--- Document section ---
20 May 2019

When parenting is agonizing


Two recent conversations have had me thinking a lot about what it means to wear the hat of "Mama." It is, undoubtedly, one of the titles in my life of which I am very proud. But it is also one which often leaves me immensely stressed.

Since Mary Michelle was born 10.5 years ago, we've gone through lots of transitions. We stopped adding to our family and kids have actually started moving away to start their own lives.
[Little side note to our bigs who often read these posts... Daddy and Mama are ready to start adding to the fam again... but its your turn! Significant others and then, Lord willing after that, grand-kids, are welcome. Mama's gotten to hold some really teensy tiny littles recently and she thinks it is lots of fun! She doesn't care if you think this little  «parenthèse entre guillmets » is goofy! And yes, she is referring to herself in the third person.]
Sorry for that interruption! Ok, not really...But back to what I was wanting to say: in between today and Mary's arrival 10 plus years ago, it seems like most of our friends, as well, moved out of that new-baby growing family stage. Recently, however, there's been a stampede of younger friends having babies. 

I went to visit one of those sweet little families the other evening. It was a treat to listen to all that God has done for them, to grieve with them a little those expectations that weren't realized, to excitedly anticipate what God will do in the days, weeks and months ahead, and to remember when Tim and I held our first precious gift in our arms. As parents, we often have the message preached at us, in one way or another, that "the well-being and welfare of children should always be our focus." We are to care for their physical, emotional and spiritual well-being to the very best of our abilities. As new parents, we are confident that we will do anything to do just that.

What those giving such sage counsel forget to mention is how easily those good goals become idols, and how we are often powerless and inept at protecting our children from what comes their way. Ensuring the security of our children, physically, emotionally and spiritually is a certainly a laudable goal and one for which we should aim.

But... 

But that desire needs to be balanced with the reality of life in a broken world, ravaged by the effects of sin and the truth that it is what comes out of us that defiles us, not what is inflicted upon us. Security in this world is an illusion we strive mightily to maintain, and is often an attempt to ignore the sometimes painful sovereignty of God.

I also recently visited with another mother. Her child is older, but is experiencing really hard, unjust and unfair things inextricably linked with the consequences of sinful behavior choices. My heart physically aches for her and her child. For no matter how old our children get (I'm convinced more and more of this fact), parents long to protect them, and will go to extremes to do so. This mother is agonizing over the fact that she can't force the bad to stop, erase the hurt and then move bravely forward leaving the trauma behind.


I tried to remind her: God's hand is sovereign and He controls all that touches the lives of our children. Even when we don't believe we can trust the people and events influencing and shaping our children, we can trust the ultimate artist. God cares for them so much more than we do, He is always present, and it is often in the most difficult that we begin to catch glimpses of the masterpiece He is molding our young people to be...
---
§ Your objective:
According to the parenting post, how long ago was Mary Michelle born? The listing comes from a separate source, unrelated to the parenting post.
--- Given information ---
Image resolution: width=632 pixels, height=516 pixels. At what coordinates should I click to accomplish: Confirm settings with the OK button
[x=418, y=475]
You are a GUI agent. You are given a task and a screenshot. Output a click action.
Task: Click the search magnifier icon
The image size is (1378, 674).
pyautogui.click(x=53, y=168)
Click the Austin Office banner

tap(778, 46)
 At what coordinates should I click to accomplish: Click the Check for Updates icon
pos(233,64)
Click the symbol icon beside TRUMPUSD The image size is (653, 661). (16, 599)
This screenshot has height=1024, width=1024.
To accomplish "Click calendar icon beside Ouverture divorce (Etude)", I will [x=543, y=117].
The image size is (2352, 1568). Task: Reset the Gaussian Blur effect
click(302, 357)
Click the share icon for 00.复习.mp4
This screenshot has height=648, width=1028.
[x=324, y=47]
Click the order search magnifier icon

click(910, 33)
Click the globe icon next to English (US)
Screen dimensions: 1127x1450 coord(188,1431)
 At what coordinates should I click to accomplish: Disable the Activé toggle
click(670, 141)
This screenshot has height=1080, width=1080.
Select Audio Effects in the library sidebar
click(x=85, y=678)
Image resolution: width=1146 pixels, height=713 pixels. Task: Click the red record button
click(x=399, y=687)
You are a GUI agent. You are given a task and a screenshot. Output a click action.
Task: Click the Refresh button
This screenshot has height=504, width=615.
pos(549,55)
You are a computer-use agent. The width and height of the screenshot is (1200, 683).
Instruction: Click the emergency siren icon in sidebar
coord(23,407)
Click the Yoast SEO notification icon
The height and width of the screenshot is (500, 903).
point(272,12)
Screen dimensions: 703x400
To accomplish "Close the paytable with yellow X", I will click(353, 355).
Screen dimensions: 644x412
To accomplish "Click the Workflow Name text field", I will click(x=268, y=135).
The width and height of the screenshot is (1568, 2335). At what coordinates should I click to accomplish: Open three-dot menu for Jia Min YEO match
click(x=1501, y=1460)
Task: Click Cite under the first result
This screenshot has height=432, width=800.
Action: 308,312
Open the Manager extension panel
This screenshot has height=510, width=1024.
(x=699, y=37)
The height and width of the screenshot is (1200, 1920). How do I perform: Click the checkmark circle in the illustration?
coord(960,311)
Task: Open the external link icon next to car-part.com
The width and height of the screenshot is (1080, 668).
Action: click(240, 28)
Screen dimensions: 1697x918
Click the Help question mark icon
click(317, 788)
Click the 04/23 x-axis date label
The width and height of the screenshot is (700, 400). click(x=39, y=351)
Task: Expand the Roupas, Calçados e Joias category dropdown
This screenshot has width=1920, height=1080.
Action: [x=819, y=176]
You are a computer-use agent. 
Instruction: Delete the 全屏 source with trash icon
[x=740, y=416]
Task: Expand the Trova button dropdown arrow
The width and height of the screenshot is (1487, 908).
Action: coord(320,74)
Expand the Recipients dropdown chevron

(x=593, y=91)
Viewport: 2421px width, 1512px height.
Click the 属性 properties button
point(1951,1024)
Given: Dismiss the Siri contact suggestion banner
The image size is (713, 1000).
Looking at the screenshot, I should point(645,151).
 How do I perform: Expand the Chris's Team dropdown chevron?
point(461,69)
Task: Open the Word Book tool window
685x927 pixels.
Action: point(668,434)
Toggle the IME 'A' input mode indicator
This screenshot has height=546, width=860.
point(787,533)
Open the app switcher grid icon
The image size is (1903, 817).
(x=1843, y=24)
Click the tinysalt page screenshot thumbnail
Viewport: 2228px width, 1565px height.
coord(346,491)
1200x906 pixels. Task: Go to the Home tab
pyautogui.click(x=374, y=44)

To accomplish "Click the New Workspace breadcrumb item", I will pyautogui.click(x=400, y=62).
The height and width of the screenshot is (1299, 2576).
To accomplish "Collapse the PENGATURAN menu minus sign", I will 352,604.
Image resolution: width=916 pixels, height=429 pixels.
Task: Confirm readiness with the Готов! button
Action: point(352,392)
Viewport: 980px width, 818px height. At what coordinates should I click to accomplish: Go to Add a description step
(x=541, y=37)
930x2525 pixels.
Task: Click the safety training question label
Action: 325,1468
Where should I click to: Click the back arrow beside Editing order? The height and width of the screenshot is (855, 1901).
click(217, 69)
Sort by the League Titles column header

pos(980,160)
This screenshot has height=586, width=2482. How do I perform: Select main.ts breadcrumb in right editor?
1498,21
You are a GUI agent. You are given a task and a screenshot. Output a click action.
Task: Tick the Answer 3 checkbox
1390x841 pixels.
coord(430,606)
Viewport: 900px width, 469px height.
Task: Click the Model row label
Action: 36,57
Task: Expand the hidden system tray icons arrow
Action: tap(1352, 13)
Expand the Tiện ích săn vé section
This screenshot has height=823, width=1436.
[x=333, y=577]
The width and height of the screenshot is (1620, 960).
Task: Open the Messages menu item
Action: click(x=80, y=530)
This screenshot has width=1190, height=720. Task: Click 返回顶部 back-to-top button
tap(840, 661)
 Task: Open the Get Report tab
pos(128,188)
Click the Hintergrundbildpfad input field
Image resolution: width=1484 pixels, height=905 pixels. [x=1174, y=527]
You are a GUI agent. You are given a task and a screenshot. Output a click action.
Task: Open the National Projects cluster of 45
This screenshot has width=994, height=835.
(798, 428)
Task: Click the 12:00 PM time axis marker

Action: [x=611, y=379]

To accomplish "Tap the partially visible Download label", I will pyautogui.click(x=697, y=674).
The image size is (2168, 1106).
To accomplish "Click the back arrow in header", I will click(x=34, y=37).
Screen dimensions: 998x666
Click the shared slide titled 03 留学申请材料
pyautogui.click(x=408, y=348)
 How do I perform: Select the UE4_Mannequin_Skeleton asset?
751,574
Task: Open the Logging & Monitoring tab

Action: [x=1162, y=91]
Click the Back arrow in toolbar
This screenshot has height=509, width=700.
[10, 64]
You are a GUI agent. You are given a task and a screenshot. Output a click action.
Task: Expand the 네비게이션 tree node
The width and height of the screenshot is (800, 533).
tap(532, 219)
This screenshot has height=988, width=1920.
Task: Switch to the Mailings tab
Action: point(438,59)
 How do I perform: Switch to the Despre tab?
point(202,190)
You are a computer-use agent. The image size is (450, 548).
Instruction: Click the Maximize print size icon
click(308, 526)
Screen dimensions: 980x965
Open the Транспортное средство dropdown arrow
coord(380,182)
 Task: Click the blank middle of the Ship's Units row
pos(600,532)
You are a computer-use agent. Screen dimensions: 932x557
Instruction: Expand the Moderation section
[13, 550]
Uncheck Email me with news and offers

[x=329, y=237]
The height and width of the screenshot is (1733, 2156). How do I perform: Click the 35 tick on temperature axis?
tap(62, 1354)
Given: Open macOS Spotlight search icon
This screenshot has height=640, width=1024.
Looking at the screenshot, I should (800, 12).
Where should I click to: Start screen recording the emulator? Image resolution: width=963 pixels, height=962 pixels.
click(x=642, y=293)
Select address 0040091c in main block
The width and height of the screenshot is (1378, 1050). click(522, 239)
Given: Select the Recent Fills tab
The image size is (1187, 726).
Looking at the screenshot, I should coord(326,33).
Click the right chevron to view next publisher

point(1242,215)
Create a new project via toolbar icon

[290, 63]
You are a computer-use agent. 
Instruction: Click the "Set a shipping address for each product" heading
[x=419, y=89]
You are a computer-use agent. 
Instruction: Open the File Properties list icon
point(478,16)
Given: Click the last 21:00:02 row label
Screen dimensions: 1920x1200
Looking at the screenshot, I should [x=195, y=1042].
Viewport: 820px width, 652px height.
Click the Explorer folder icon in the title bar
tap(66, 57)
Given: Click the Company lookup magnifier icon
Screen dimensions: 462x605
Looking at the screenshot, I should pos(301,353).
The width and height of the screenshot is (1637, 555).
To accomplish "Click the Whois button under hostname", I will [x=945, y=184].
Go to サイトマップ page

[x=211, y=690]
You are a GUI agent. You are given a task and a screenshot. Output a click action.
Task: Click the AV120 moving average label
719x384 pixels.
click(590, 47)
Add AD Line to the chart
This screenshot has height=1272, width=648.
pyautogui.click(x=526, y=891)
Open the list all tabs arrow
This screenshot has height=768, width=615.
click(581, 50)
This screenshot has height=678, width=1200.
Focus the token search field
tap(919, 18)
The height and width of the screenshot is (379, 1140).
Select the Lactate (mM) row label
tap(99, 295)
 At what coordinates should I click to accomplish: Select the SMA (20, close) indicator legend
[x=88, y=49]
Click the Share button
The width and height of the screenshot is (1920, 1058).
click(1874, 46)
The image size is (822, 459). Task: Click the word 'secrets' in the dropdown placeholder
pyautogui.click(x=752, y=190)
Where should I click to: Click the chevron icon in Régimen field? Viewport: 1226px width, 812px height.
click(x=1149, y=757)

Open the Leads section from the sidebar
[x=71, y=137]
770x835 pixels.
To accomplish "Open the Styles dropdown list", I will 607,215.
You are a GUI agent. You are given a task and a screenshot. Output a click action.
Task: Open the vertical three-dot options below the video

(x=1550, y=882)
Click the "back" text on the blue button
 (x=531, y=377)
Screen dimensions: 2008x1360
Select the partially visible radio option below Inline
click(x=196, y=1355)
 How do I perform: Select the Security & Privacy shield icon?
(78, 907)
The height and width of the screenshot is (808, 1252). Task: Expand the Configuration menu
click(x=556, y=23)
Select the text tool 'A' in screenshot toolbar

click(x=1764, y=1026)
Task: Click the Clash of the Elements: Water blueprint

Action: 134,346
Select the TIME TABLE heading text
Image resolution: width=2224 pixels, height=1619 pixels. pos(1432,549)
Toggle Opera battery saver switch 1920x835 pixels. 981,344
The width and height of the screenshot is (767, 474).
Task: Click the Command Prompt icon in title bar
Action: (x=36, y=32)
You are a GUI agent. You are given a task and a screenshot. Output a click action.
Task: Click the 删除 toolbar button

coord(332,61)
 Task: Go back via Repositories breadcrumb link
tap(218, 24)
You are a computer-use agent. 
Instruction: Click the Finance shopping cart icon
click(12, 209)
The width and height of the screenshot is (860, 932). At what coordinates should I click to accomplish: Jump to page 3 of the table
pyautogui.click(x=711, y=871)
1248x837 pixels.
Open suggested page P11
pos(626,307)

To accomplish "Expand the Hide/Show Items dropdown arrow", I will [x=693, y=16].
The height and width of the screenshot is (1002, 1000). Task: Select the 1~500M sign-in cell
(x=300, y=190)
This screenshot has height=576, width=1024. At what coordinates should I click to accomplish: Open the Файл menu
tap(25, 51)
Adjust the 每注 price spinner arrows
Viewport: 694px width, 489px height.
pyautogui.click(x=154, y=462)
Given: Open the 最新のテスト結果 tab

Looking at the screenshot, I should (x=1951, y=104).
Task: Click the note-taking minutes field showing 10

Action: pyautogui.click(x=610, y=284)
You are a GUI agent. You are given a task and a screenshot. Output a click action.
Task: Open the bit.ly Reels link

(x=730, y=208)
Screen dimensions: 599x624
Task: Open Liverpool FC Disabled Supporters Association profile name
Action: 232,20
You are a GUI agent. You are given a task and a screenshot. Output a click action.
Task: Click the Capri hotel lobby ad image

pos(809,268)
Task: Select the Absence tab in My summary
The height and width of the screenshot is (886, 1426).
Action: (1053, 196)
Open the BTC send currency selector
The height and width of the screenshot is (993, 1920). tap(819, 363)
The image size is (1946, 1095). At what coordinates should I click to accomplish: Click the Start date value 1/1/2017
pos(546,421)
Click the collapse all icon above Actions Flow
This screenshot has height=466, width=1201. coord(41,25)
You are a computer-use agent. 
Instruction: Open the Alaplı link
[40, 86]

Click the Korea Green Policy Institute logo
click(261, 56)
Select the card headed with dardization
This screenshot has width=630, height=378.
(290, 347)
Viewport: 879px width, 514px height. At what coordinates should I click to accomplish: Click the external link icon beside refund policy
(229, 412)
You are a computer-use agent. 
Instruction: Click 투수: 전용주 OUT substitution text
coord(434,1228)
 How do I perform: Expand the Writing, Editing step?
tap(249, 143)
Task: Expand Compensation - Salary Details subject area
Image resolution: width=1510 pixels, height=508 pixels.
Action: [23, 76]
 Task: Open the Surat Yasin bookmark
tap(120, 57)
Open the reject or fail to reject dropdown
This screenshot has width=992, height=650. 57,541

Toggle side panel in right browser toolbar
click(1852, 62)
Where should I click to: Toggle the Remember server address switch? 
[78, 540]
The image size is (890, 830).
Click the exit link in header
---
§ Exercise response:
10.5 years ago